Last Updated on August 2, 2022 by Editorial Team

Author(s): Nitin Chauhan

Originally published on Towards AI the World’s Leading AI and Technology News and Media Company. If you are building an AI-related product or service, we invite you to consider becoming an AI sponsor. At Towards AI, we help scale AI and technology startups. Let us help you unleash your technology to the masses.

Sports Analytics 101 — Expected Goals (xG)

Courtesy: Image via Sven Kucinic

As part of the introduction series on sports analytics for beginners, I am writing a series of articles examining the impact and benefits of machine learning and data analytics. Throughout my life as an aspiring data scientist, I have always sought out guides that would help me gain a deeper understanding of sports analytics. In the years that I have spent researching and attending courses, I have come up with the concept of a guide titled Sports Analytics 101. My hope is that this guide will assist people like myself in better understanding and appreciating sports + data analytics.

Why Expected Goals (xG)?

Over the past few years, football has become increasingly dependent on data and statistics. One of the most widely used and insightful football analytics metrics is expected goals (or xG). It was introduced by Opta’s Sam Green in 2012 and has since become one of the most widely used metrics.

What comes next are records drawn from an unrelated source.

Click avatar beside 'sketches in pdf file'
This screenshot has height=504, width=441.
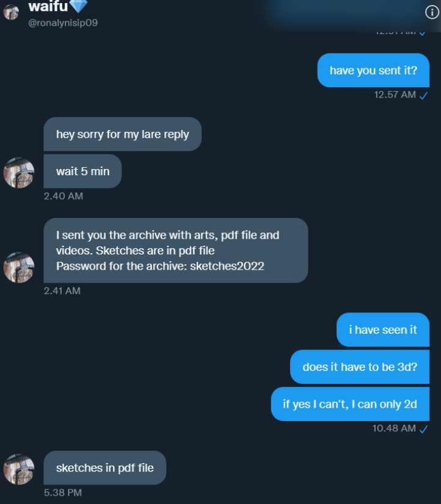tap(19, 469)
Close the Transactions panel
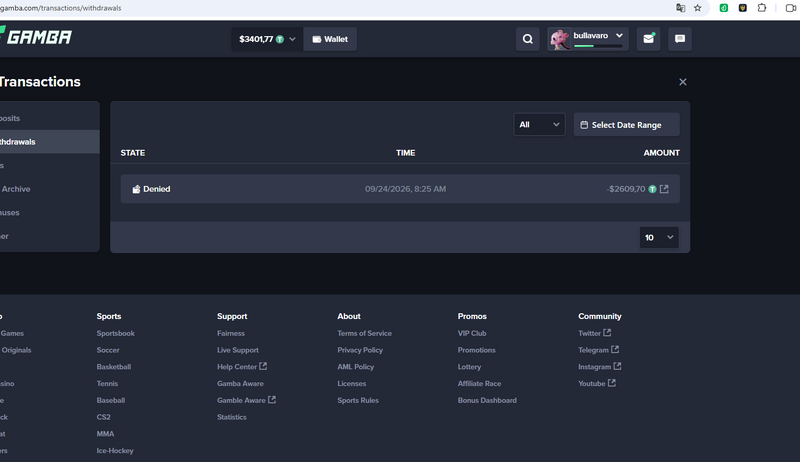 683,82
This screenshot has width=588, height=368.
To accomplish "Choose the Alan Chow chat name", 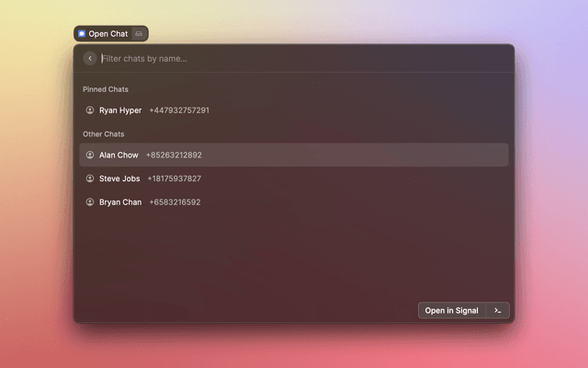I will coord(119,155).
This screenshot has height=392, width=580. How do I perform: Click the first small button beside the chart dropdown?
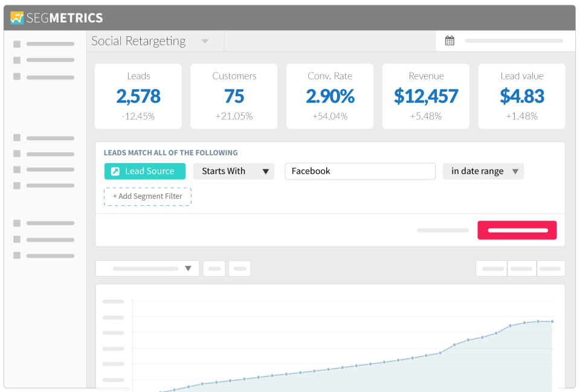[214, 268]
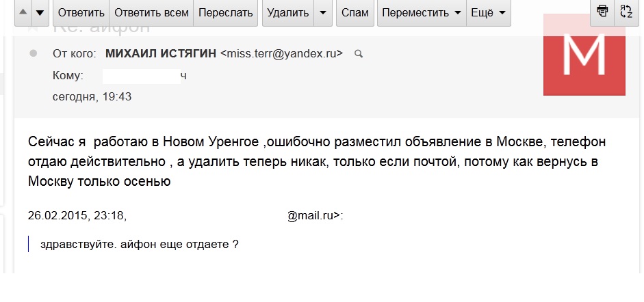Open the Переместить dropdown
Viewport: 644px width, 302px height.
click(421, 13)
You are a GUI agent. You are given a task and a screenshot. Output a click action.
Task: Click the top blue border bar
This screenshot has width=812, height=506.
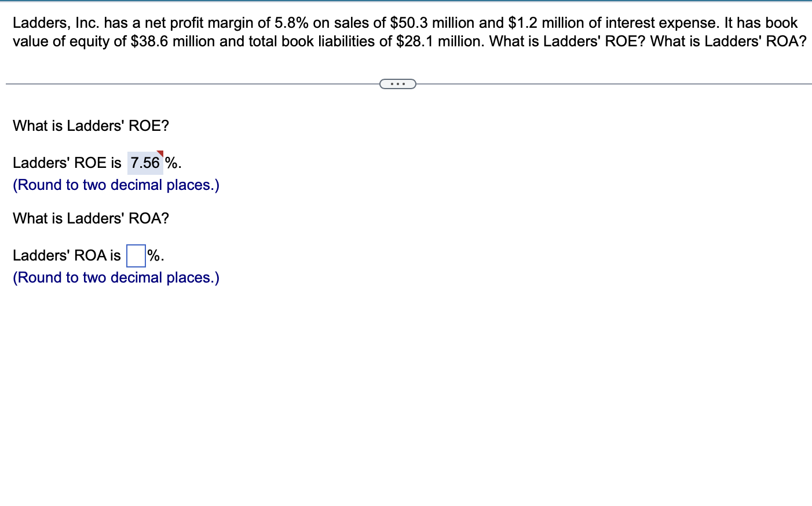coord(405,2)
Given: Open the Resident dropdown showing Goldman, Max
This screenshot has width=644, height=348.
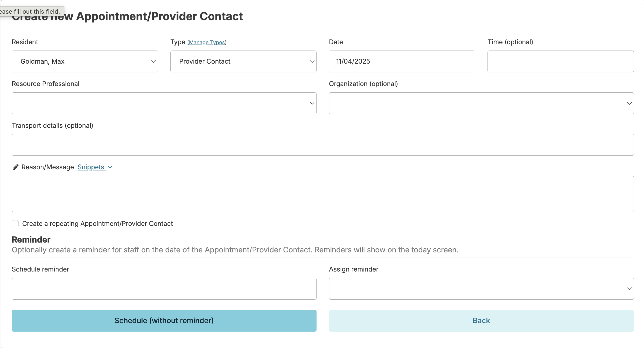Looking at the screenshot, I should [85, 61].
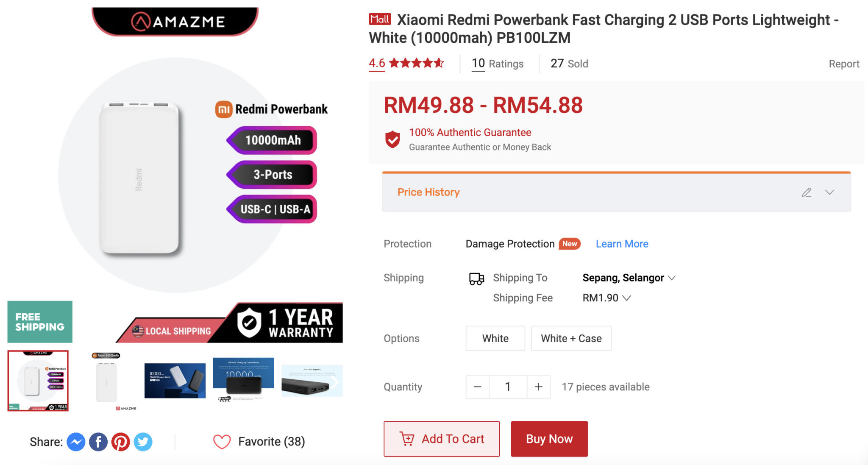The width and height of the screenshot is (868, 465).
Task: Share product on Facebook
Action: pyautogui.click(x=98, y=442)
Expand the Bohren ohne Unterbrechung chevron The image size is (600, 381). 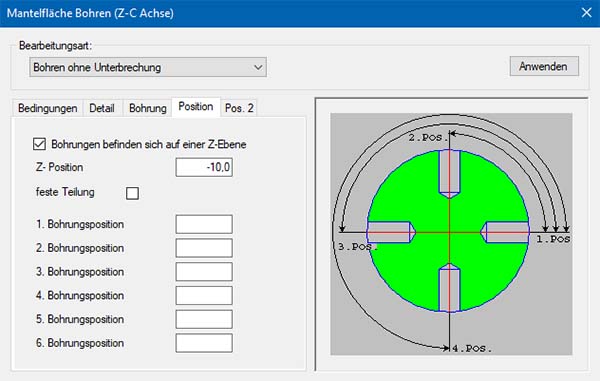point(258,67)
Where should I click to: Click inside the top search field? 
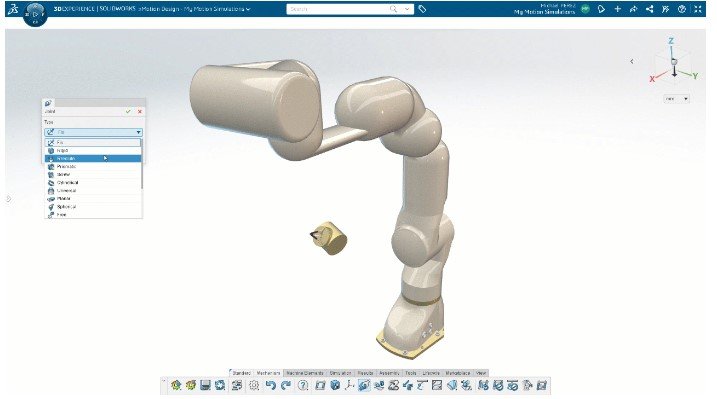click(338, 9)
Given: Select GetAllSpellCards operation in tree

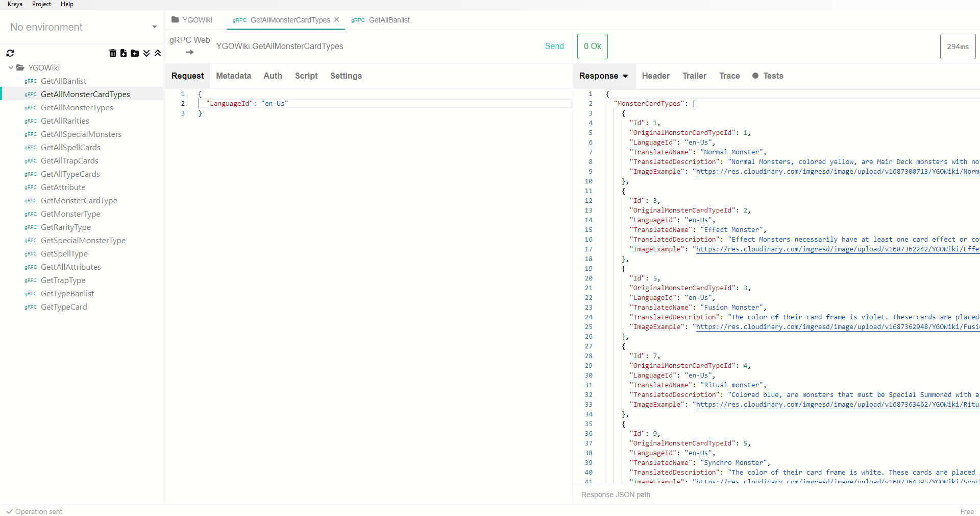Looking at the screenshot, I should (70, 147).
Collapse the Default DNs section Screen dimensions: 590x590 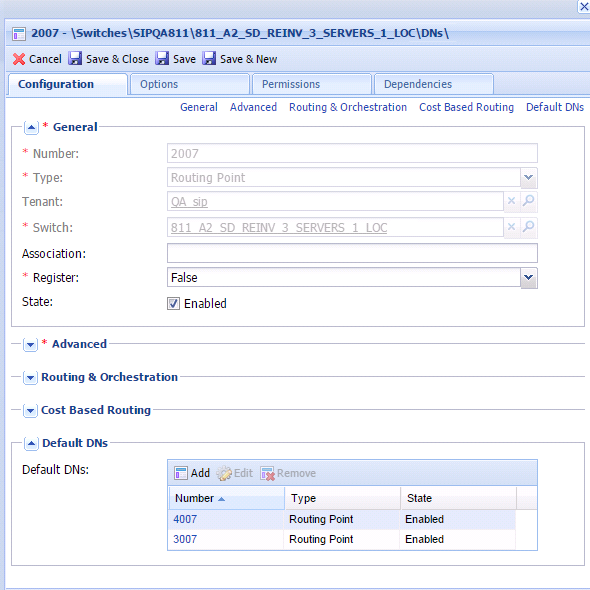click(31, 444)
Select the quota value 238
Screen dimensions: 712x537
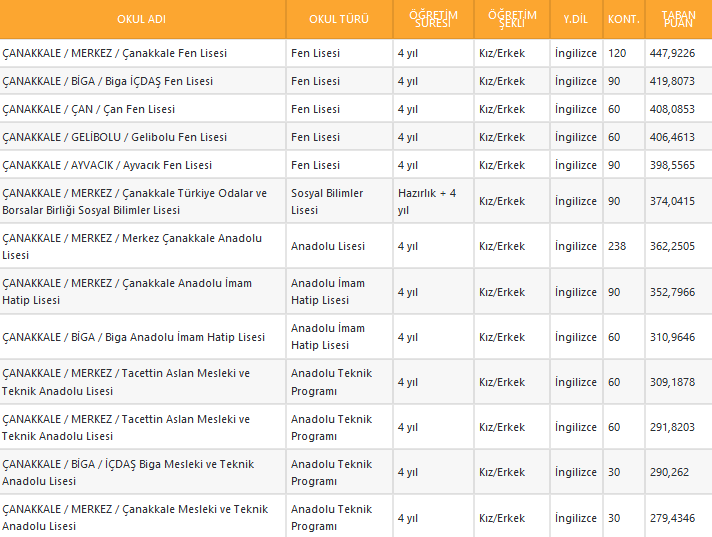tap(617, 246)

It has now become a regular feature for mainstream broadcasters such as Sky Sports and BBC’s Match of the Day, following the early adoption of expected goals in the betting and professional markets. From the laptops of analysts to the mouths of Premier League managers, xG has gained popularity. In recent interviews, Jurgen Klopp has compared Liverpool’s expected goals output with Manchester City’s, while Dean Smith has used the metric to discuss Aston Villa’s performance this season.

Over the past few years, expected goals have inevitably been criticized by general football fans who have become increasingly aware of it (see Jeff Stelling in 2017) — traditionally viewed games versus the upcoming world of data analytics. However, before judging the metric, it is vital to comprehend how the metric operates and how it should be utilized.

Expected Goal (xG) ratio for top strikers in Bundesliga season 2019/20; Courtesy: Image via twenty3

What Are Expected Goals (xG)?

By calculating the probability that a given opportunity will be scored from a particular location on a pitch during a specific phase of play, expected goals (xG) are calculated to determine the quality of a chance. As a result of these calculations, several factors were taken into account before the shot was taken. In terms of xG, zero represents the likelihood that a player is unlikely to score, while one represents the likelihood that they are likely to score consistently.

In such a situation, a player is less likely to score a goal from the halfway line than from within the box. By quantifying xG, we can assess the probability of a player scoring from each of these situations. As an example, assume that the chance of a player scoring inside the box with a set of pre-shot characteristics is worth 0.1 xG. Thus, in this situation, a player will likely score one goal out of every ten shots, or 10% of the time.

Football fans and commentators had used these phrases for years before xG was introduced — “he scores that nine out of ten times” or “he should have had a hat-trick.”

Standard Misinterpretations about xG

Most criticisms of expected goals (xG) arise from an incorrect metric application. One example of this is the game level. Having the highest xG in a match does not necessarily imply the team should have won. xG is a measure of chance quality, not the expected outcome. Goals change games, and scorelines influence how teams play, just as the old saying goes. If a team takes an early lead, they do not necessarily ‘need’ to generate more chances. We typically expect the opposition to create more scoring chances during the remainder of the game to make a comeback.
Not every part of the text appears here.